◆ Task item: Reproduce precisely the lines of the listing below, starting with the line that contains "Given: Join the Boycott Indian products group" and stopping after the line that contains "Task: Toggle Display"; include nothing else.

◆ Listed records:
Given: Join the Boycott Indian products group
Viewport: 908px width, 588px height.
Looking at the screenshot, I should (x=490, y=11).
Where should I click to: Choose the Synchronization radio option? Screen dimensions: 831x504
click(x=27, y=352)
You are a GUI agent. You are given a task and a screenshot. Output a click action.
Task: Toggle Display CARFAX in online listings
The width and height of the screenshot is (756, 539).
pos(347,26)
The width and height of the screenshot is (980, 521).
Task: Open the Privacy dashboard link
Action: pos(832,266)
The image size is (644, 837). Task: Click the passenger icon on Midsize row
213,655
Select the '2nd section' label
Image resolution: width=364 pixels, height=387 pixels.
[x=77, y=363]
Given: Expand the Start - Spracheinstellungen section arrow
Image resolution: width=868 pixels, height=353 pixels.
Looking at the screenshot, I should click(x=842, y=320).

--

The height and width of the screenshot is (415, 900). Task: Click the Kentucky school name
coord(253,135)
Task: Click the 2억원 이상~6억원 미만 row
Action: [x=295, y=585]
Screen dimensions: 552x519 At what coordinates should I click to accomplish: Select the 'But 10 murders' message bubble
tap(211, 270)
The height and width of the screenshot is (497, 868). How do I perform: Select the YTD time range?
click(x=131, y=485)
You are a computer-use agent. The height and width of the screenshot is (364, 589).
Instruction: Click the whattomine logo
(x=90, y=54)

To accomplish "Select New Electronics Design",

==

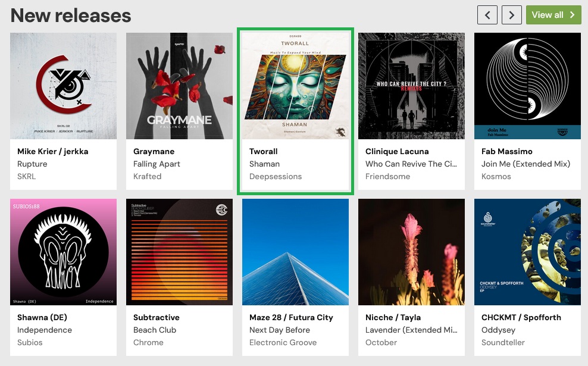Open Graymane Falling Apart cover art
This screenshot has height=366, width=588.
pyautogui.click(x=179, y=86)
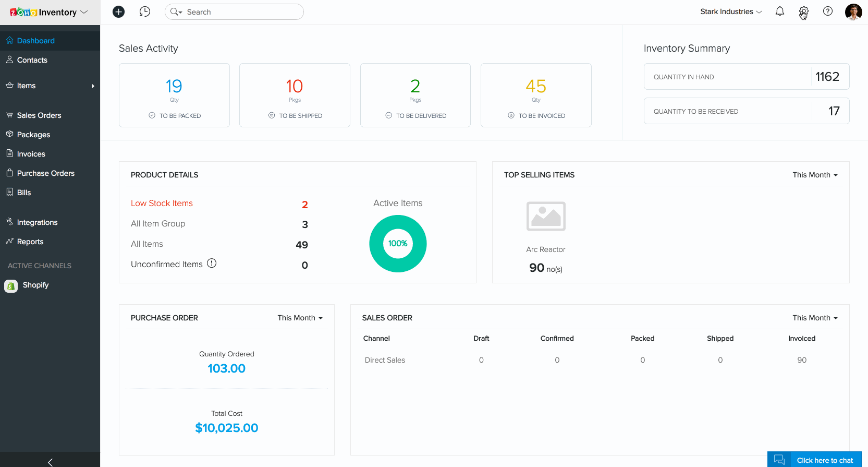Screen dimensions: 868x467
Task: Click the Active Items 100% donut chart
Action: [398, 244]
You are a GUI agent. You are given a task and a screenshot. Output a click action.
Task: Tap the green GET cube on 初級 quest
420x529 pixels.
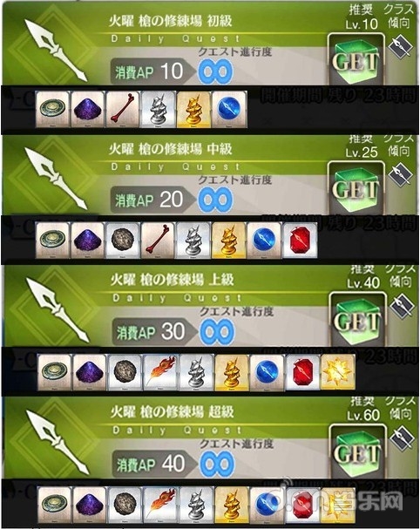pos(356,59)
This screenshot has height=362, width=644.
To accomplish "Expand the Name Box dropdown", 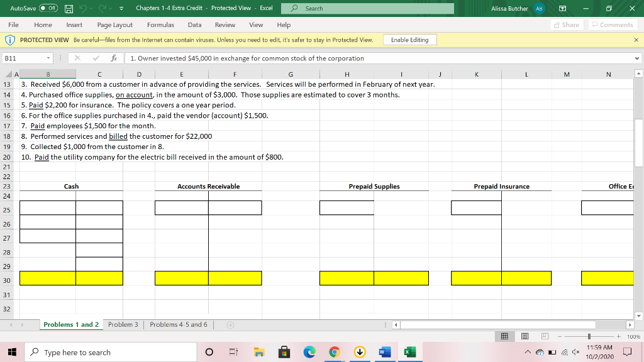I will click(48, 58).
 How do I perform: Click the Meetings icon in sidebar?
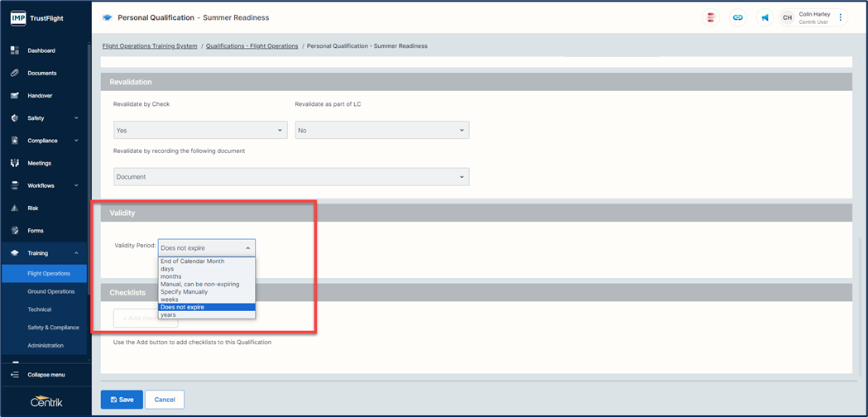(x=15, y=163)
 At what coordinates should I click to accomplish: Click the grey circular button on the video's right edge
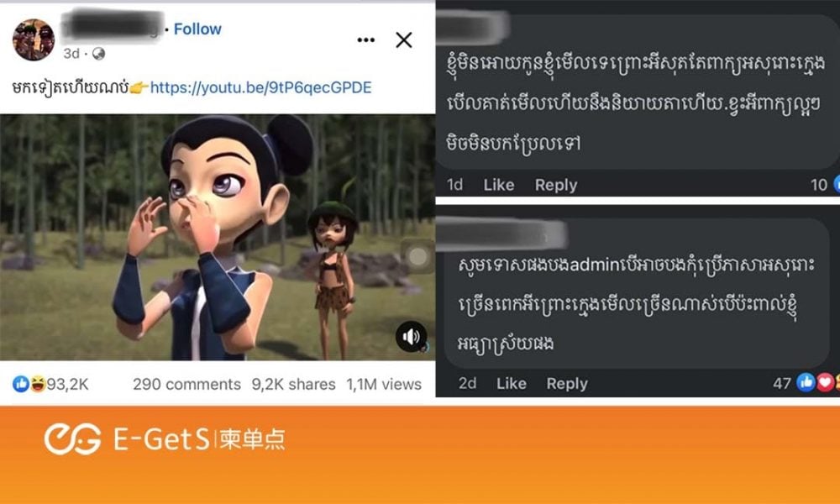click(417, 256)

◆ Answer section:
Given: Join the Boycott Indian products group
Viewport: 908px width, 588px height.
Looking at the screenshot, I should (x=490, y=11).
Where should I click to: Choose the Synchronization radio option? Screen dimensions: 831x504
click(x=27, y=352)
You are a GUI agent. You are given a task and a screenshot. Output a click action.
Task: Toggle Display CARFAX in online listings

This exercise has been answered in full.